Previous studies have attempted to circumvent these issues by using external femoral alignment guides, navigation systems, and patient-specific instruments in arthroplasty to overcome the challenges related to osteopetrosis.10,13,14 The use of RA-TKA can offer all these advantages and address the issues in patients with osteopetrosis. The robotic arm used in RA-TKA employs thicker saw blades (2 mm) than conventional manual saw blades, providing stability and heat endurance, particularly when cutting through harder bones, and may require fewer blade replacements. The resection boundary set by the navigation system can prevent damage caused by kickback. Additionally, indirect cutting via the robotic arm may reduce the physical burden, resulting in reduced time and effort required for the cutting procedure.
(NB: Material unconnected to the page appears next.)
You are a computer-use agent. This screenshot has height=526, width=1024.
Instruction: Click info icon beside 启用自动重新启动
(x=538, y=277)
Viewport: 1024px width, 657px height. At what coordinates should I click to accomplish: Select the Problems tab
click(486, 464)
However, there were some drawbacks of using RA-TKA. One concern was the placement of femoral and tibial bone pins, which are typically fixed bicortically. In this case, the exceptionally hard bone made pin insertion challenging, resulting in a distorted femoral pin due to the convex surface of the femoral shaft. The insertion depth was limited to 5 mm for all pins, although the fixation remained stable. Additionally, there were instances where the robotic system displayed completion of bone resection but small irregular surfaces persisted, resulting from minor resection errors in RA-TKA.15 In patients without osteopetrosis, mallet impaction of the implant can effectively manage uneven bony surfaces seen in TKA, as the cut surfaces usually consist of cancellous bone. However, in this patient with osteopetrosis, even a small protruding surface did not allow for satisfactory implant seating, despite mallet impaction. To address these issues, manual trimming was performed with caution to avoid the risk of kickback. Furthermore, the RA-TKA system does not assist in femoral peg and tibial keel preparation, which requires manual preparation. However, attempts to use a peg drill, reamer, and keel punch to penetrate the bone were unsuccessful, necessitating the use of alternative instruments, such as a burr and reciprocating saw. Since the robotic arm was not utilised in this procedure, significant manual effort was required.
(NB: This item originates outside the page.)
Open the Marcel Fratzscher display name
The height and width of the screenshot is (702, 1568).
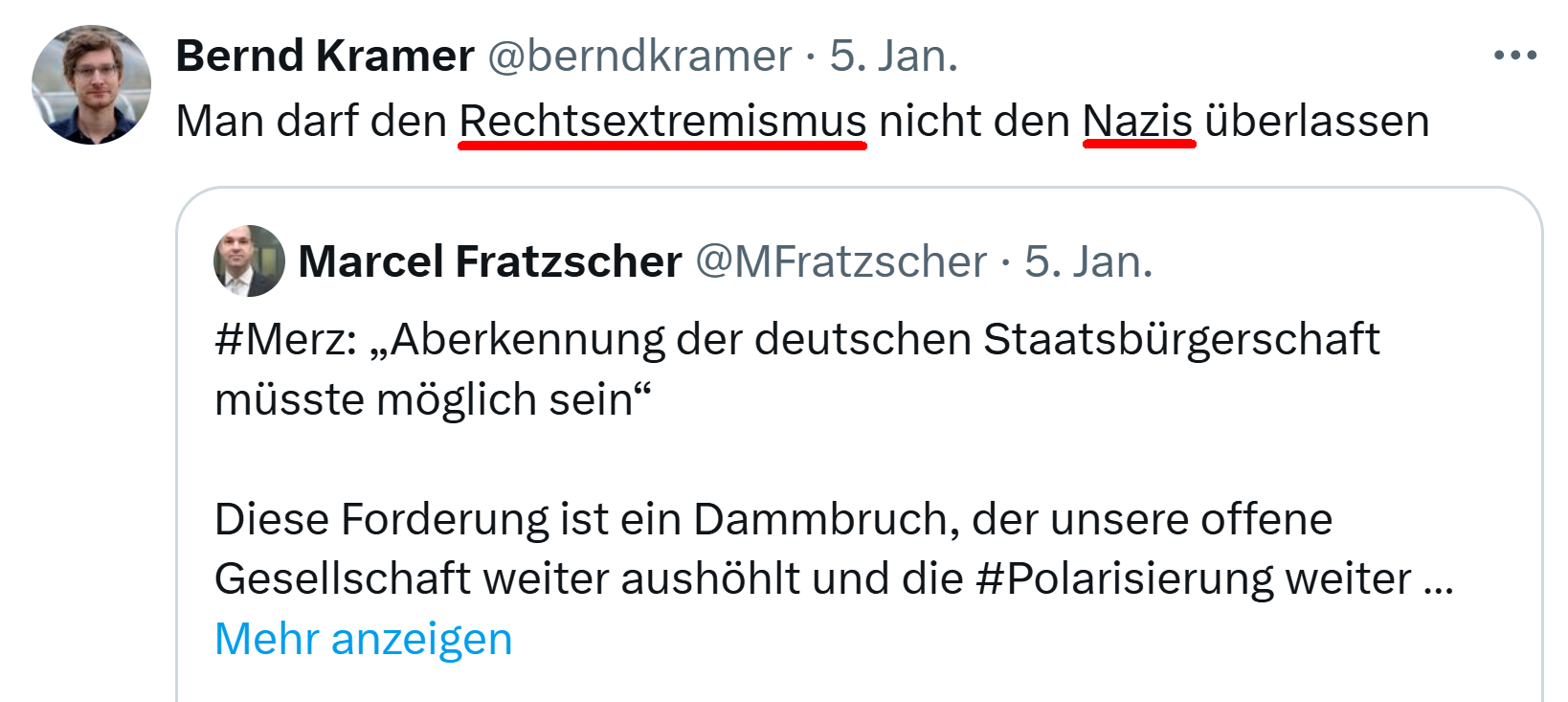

In this case, the patient presented with thrombocytopenia, while other haematologic test results (e.g., haemoglobin, white blood cell count, and coagulation panel) were within their normal range. Haematologic abnormalities, including thrombocytopenia, have been previously reported in patients with osteopetrosis due to bone marrow abnormalities.16 Therefore, when performing TKA in these patients, the surgeon should be aware of potential blood loss related to the haematological abnormality and the possibility of increased surgical time5,7,17

Conclusion

Although performing TKA in patients with osteopetrosis is challenging, the use of RA-TKA in this case presentation demonstrated satisfactory short-term outcomes. RA-TKA offers advantages, such as precise bony cutting, elimination of the need for intramedullary guides, reduced saw disposal, and decreased physical burden and surgical time. Surgeons should also consider haematologic abnormalities, such as thrombocytopenia, in patients with osteopetrosis during surgery.


Acknowledgements

None.

Conflict of interest

The authors have no competing interests to declare.

Funding

The authors did not receive support from any organization for the submitted work.

Ethical approval

This study was approved by the Institutional Review Board of Seoul National University Hospital (IRB No. 2308-081-1458)

Written informed consent for the treatment was obtained from the patient. A separate consent was taken for publishing this case.

Authors’ contributions

S.E.K. contributed to data curation, progressing of research, writing and editing of the manuscript. H-S.H performed the surgery, contributed to data analysis and editing of the manuscript.